┌─ EXTRACTED MATERIAL

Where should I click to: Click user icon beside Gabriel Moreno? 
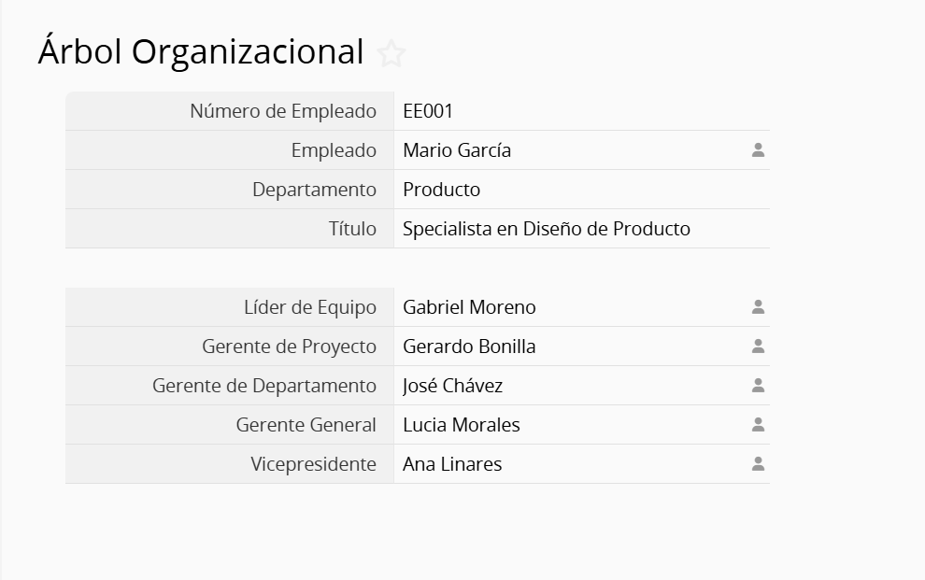click(758, 307)
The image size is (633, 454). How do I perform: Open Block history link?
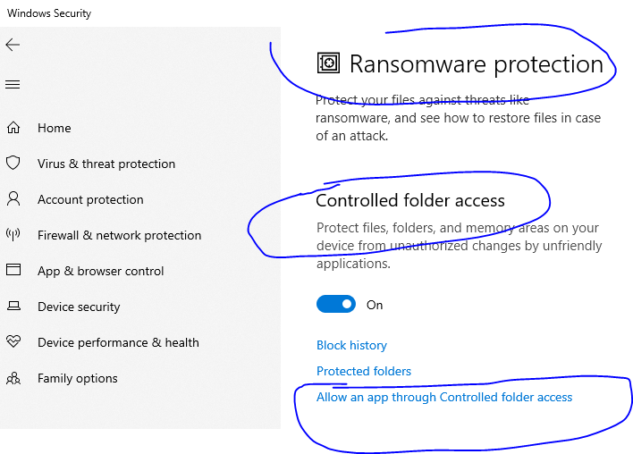tap(351, 346)
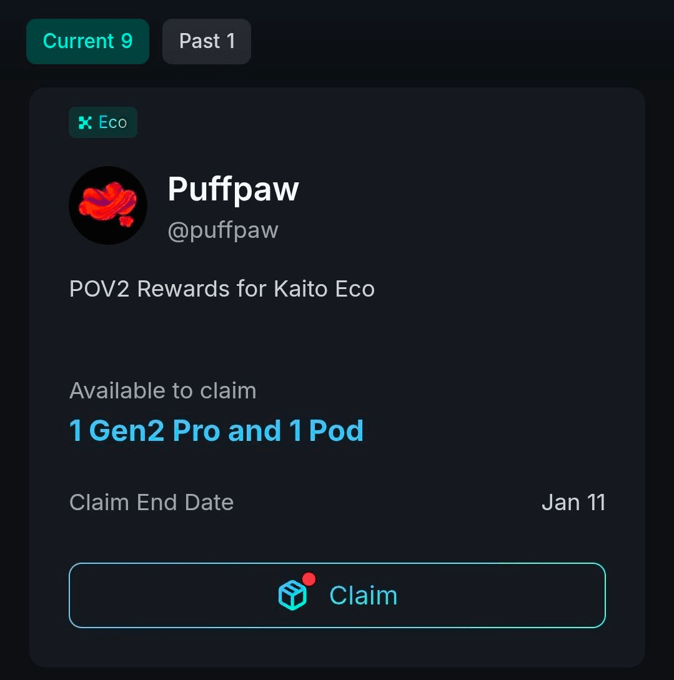Select the Eco badge label text

click(113, 122)
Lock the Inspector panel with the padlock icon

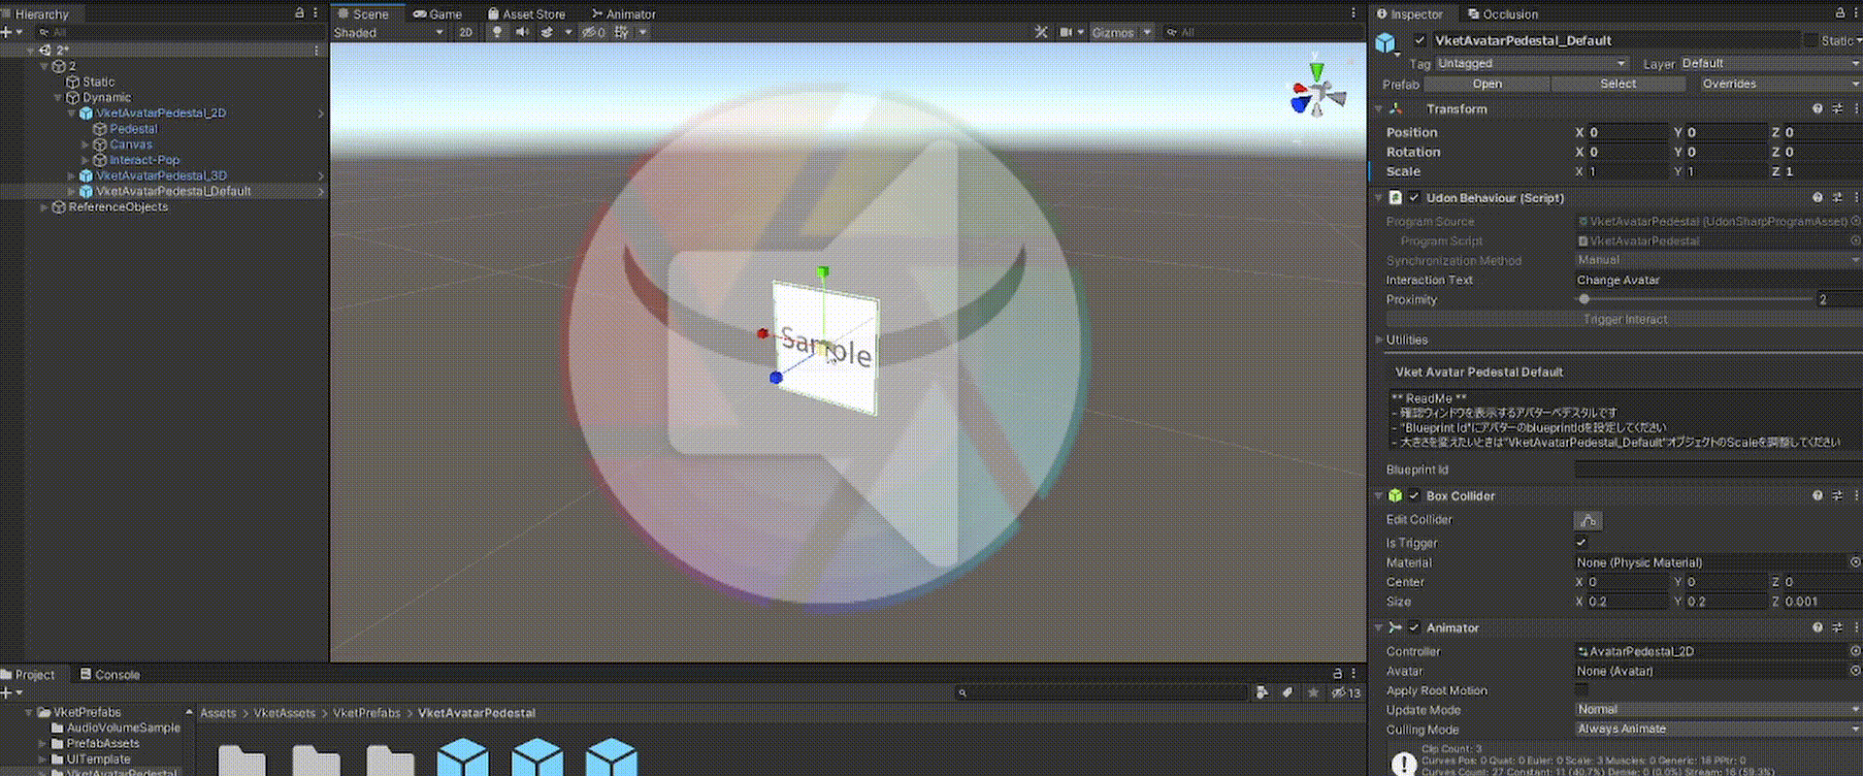tap(1840, 14)
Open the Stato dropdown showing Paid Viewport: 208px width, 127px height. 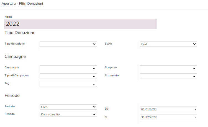click(x=168, y=44)
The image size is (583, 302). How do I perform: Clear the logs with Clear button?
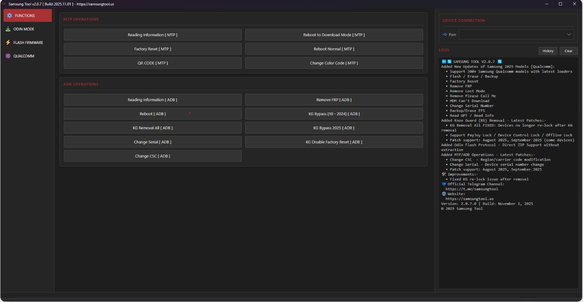(568, 51)
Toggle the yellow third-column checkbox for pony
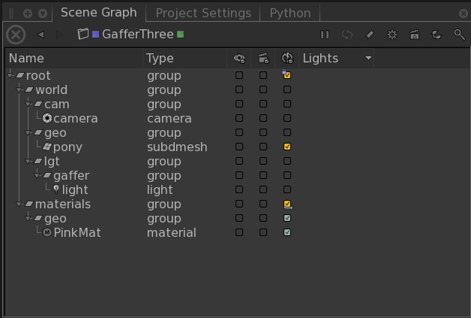The width and height of the screenshot is (471, 318). (287, 147)
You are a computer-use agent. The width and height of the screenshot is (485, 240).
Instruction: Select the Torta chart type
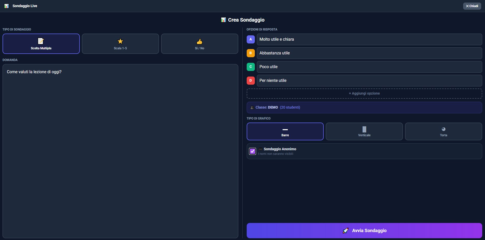[x=443, y=131]
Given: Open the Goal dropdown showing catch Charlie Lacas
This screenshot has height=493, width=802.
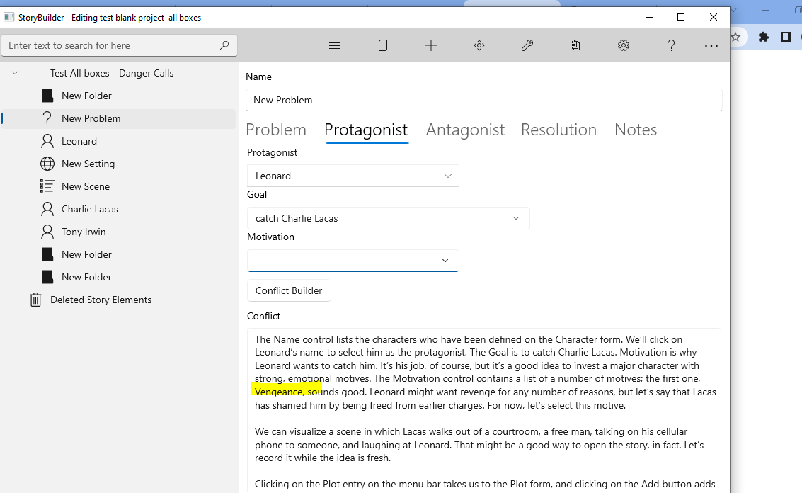Looking at the screenshot, I should 515,217.
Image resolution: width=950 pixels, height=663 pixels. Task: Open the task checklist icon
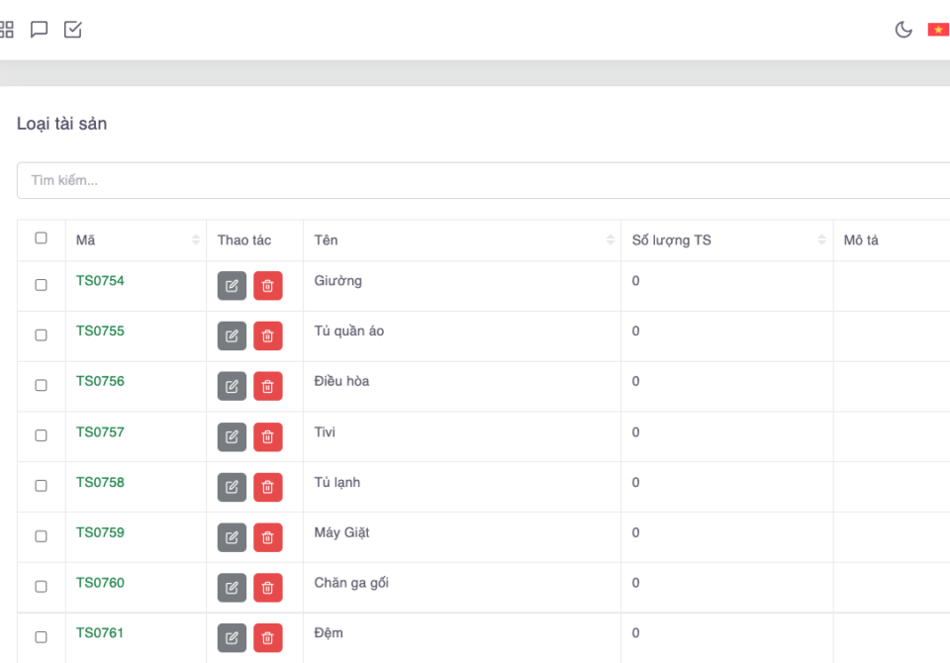pyautogui.click(x=73, y=30)
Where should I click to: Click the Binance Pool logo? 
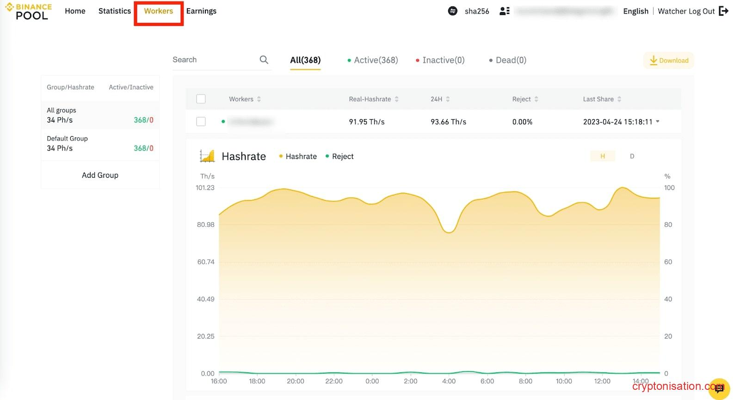click(x=28, y=12)
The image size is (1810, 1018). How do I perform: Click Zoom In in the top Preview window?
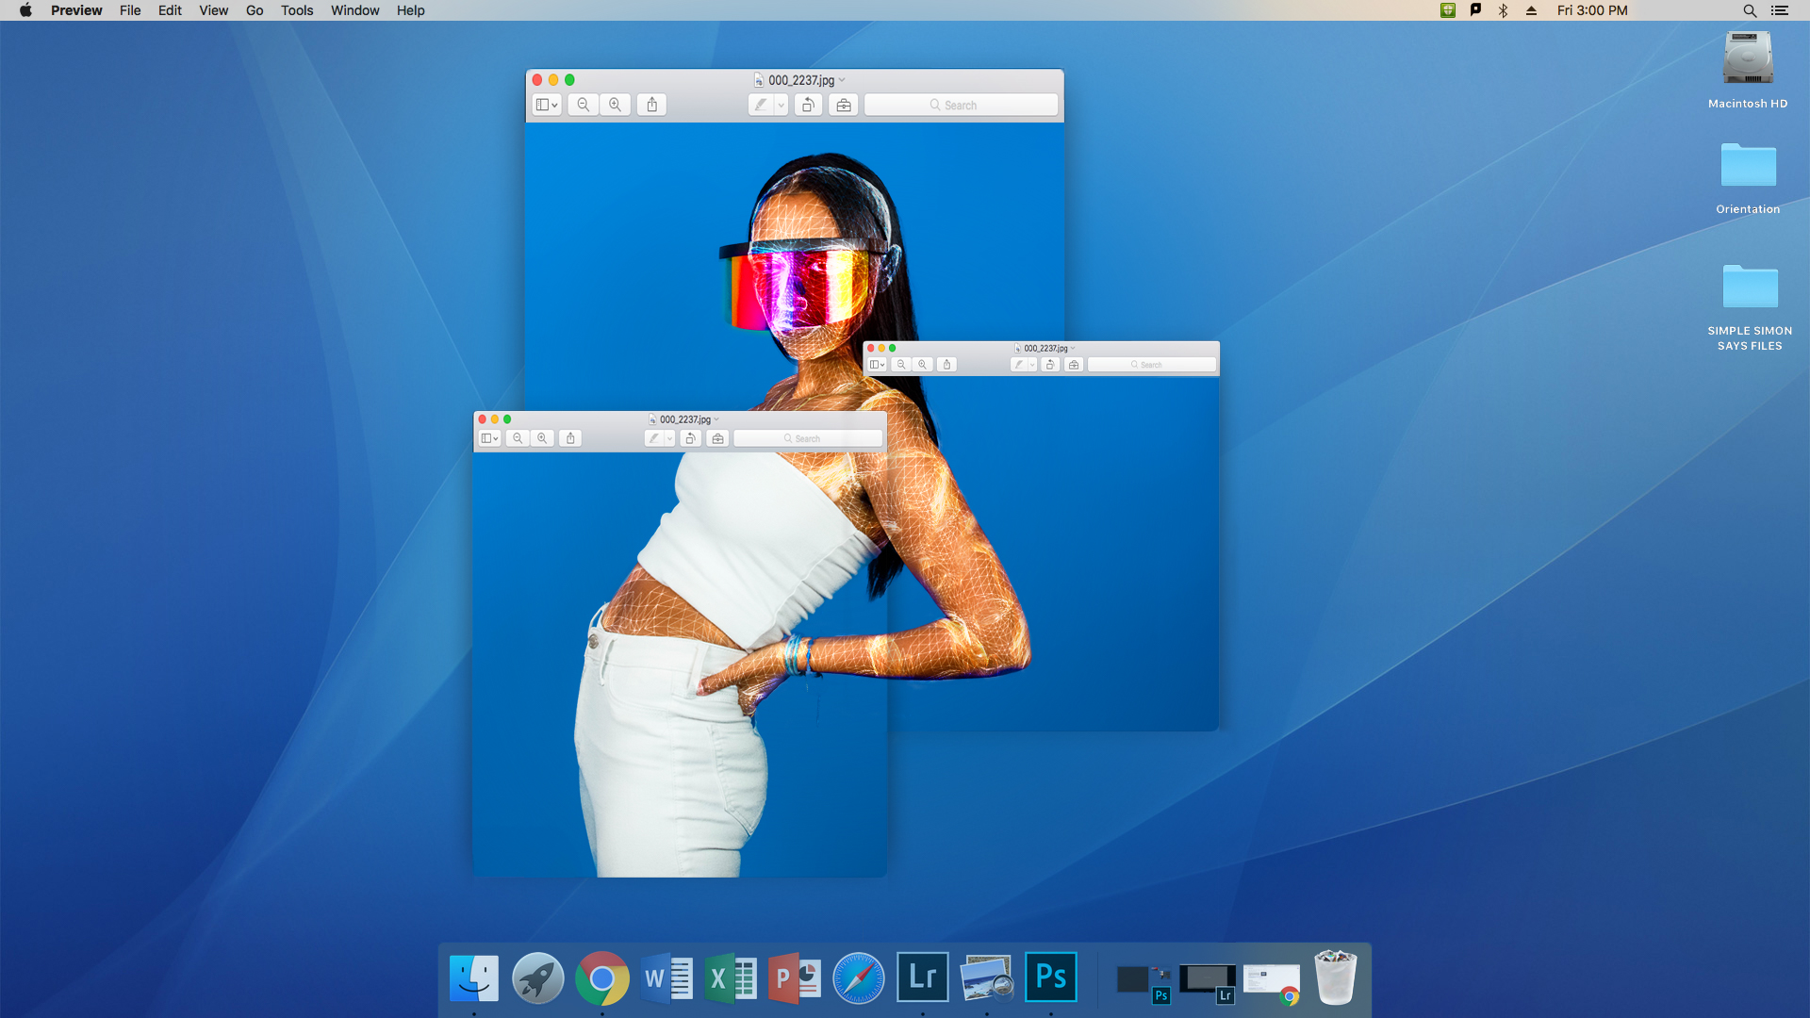[x=616, y=105]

└─

• WRITTEN TASK:
Repeat the material from the line that contains "The image size is (583, 302)." through the line that contains "[x=443, y=131]", both included, and omit the pictures.

• PROBLEM SOLUTION:
The image size is (583, 302). How do I perform: Clear the logs with Clear button?
(568, 51)
Toggle the yellow third-column checkbox for pony
The width and height of the screenshot is (471, 318). (287, 147)
You are a computer-use agent. The width and height of the screenshot is (485, 240).
Instruction: Select the Torta chart type
[x=443, y=131]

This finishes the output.